That's awesome. Is that a McCulloch?


----------



## EastmansWoodturning

I use Cannon bars for my milling and have been happy with them


----------



## JR Custom Calls

Kevin said:


> I stand to be corrected but I believe guide bars ade sort of like car batteries ... there's only a handful of manufacturers and tbey private label.


I think you're right. I know I've seen that Husqvarna bars and chain are made by Oregon, I believe Echo as well. Wonder who makes Stihl bars and chain? 



EastmansWoodturning said:


> I use Cannon bars for my milling and have been happy with them


I've been looking at them more and more. I just have to wonder if they're really worth twice as much? If they last at least twice as long, sure. That's the big question though. I think it would all boil down to who is using them. I haven't totally decided against one yet, but I'm definitely leaning more heavily towards the Oregon bar.


----------



## DavidDobbs

I run stock Stihl bars on my CSM's
I have had good luck with them.
I can get 36" & 48" at a couple local places at any given time.
I dress the bar every other time I mill.
I have only ever had two bars.
Now that I have my band mill I don't use the CSM as much. 
I cut my big carriage CSM up a couple weeks ago.

### Record list
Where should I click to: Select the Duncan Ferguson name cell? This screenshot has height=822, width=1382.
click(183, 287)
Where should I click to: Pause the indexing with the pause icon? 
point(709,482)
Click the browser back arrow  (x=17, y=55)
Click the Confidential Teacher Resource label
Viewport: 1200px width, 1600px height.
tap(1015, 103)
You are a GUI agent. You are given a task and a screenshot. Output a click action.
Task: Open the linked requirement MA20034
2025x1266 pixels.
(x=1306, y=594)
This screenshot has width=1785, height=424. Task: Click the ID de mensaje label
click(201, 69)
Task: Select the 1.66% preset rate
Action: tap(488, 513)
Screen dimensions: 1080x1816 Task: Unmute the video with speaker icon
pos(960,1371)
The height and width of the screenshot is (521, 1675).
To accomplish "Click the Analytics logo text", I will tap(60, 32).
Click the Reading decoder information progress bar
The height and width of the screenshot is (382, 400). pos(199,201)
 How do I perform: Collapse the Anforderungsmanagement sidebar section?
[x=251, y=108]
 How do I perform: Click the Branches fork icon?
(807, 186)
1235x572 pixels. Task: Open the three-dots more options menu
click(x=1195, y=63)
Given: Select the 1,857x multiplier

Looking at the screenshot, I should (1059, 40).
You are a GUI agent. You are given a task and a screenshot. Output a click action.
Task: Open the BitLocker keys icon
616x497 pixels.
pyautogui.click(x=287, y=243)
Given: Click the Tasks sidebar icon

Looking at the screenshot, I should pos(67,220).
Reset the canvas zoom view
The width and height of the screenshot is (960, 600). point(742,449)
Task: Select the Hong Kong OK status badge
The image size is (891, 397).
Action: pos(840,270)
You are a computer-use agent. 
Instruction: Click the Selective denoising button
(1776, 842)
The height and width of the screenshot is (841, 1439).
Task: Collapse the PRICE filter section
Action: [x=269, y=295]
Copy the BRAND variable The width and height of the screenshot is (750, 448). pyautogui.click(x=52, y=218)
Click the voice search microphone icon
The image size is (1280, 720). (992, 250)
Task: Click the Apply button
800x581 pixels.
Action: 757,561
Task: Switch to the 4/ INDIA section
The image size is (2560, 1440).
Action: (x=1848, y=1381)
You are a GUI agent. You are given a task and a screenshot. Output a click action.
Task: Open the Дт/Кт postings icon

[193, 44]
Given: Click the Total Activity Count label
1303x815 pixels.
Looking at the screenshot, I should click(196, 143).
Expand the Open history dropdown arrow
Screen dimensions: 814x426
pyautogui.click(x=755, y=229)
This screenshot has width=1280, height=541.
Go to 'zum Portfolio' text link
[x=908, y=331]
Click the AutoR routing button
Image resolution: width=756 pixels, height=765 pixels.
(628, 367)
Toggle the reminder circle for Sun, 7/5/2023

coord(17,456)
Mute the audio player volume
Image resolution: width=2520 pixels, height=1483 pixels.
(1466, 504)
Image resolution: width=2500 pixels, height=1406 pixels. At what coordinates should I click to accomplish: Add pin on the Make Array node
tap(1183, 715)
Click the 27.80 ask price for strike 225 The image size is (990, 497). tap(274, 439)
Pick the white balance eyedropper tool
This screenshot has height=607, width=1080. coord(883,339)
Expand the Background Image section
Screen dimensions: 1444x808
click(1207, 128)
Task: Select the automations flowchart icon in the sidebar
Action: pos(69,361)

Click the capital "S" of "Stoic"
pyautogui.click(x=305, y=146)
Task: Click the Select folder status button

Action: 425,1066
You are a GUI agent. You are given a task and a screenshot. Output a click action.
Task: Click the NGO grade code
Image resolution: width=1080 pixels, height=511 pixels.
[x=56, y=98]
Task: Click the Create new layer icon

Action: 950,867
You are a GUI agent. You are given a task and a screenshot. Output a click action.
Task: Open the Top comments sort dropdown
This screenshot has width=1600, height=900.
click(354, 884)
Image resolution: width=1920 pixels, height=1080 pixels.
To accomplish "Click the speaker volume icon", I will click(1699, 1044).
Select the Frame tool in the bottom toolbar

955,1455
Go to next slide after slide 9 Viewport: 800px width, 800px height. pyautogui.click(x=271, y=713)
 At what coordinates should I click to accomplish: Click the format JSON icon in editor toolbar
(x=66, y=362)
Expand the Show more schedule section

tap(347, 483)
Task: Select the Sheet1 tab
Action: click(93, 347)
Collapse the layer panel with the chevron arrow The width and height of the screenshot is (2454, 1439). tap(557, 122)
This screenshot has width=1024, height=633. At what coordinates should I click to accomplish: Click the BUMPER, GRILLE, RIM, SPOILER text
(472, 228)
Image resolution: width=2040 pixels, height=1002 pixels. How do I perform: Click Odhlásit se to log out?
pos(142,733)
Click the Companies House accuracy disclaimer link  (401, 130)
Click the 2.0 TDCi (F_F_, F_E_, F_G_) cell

### Given instruction 1
For the forum thread about chainsaw guide bars, decide whether each statement agrees with it, answering yes or no and quoting the words that settle it: (a) EastmansWoodturning is happy with the Cannon bars used for milling; (b) JR Custom Calls has ruled out buying a Cannon bar; (c) DavidDobbs dresses the bar after every milling session.
### Given instruction 2
Name every brand that the forum thread about chainsaw guide bars mentions.
### Given instruction 3
Resume the forum thread about chainsaw guide bars, picking up after its final sentence.
The rows have no connection to the forum thread about chainsaw guide bars.

### Output 1
(a) Yes: "I use Cannon bars for my milling and have been happy with them"
(b) No: "I haven't totally decided against one yet"
(c) No: "I dress the bar every other time I mill."

### Output 2
McCulloch, Cannon, Husqvarna, Oregon, Echo, Stihl

### Output 3
It is now a cattle feeder.....lol
Dave

Reactions: Informative 1


----------



## woodtickgreg

JR Custom Calls said:


> That's awesome. Is that a McCulloch?


It was an old McCulloch, 100cc made by partner in Germany, an all metal saw. It threw a lower rod bearing after 20 years of use and parts cannot be had for it anymore. The bar I use is a woodsman pro double ended bar from Bailey's, it was far cheaper than the other brands and has proven to be very tough. The fitting that you drill the bar for can also be purchased from Bailey's, it feeds oil directly into the groove in the bar.

Reactions: Like 1


----------



## JR Custom Calls

woodtickgreg said:


> It was an old McCulloch, 100cc made by partner in Germany, an all metal saw. It threw a lower rod bearing after 20 years of use and parts cannot be had for it anymore. The bar I use is a woodsman pro double ended bar from Bailey's, it was far cheaper than the other brands and has proven to be very tough. The fitting that you drill the bar for can also be purchased from Bailey's, it feeds oil directly into the groove in the bar.


Doesn't look like Woodsman pro bars are available any longer. I've googled and googled them. I did find a thread on Arborist Site where several people said that Cannon made those bars.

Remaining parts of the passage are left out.